START Dataset extract

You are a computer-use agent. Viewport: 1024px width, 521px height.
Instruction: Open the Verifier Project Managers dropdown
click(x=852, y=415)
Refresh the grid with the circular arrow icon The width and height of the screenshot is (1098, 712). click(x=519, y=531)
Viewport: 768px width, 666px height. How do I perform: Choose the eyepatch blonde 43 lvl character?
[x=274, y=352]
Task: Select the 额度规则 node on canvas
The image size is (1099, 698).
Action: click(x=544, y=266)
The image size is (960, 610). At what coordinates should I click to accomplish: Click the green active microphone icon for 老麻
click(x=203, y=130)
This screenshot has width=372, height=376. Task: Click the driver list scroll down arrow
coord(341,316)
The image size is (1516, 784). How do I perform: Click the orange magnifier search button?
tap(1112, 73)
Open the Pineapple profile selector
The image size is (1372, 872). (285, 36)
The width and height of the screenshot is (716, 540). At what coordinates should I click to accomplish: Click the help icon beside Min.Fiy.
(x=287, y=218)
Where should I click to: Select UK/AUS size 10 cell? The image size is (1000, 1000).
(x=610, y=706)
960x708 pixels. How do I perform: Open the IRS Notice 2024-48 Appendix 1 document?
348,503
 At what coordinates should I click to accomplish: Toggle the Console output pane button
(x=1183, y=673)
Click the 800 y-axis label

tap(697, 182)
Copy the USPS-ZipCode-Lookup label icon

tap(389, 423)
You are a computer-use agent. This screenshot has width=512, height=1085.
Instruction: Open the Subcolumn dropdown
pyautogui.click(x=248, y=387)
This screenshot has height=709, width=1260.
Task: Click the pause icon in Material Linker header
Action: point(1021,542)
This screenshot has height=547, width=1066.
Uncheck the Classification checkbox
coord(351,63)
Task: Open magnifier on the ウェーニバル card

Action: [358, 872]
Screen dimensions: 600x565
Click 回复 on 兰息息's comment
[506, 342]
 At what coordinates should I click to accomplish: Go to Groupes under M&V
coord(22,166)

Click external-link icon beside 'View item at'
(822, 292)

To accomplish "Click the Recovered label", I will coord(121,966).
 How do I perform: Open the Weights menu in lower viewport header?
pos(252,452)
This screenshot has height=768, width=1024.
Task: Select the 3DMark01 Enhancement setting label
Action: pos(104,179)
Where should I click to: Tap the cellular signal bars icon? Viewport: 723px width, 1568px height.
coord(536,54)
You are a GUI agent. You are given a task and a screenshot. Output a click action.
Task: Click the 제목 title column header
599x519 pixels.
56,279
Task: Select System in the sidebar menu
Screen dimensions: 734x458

END Dataset extract

## [What you are asked to do]
Lines of the material that contain the word "dimensions" are to be gathered.

## [Exercise solution]
Screen dimensions: 600x565
Screen dimensions: 734x458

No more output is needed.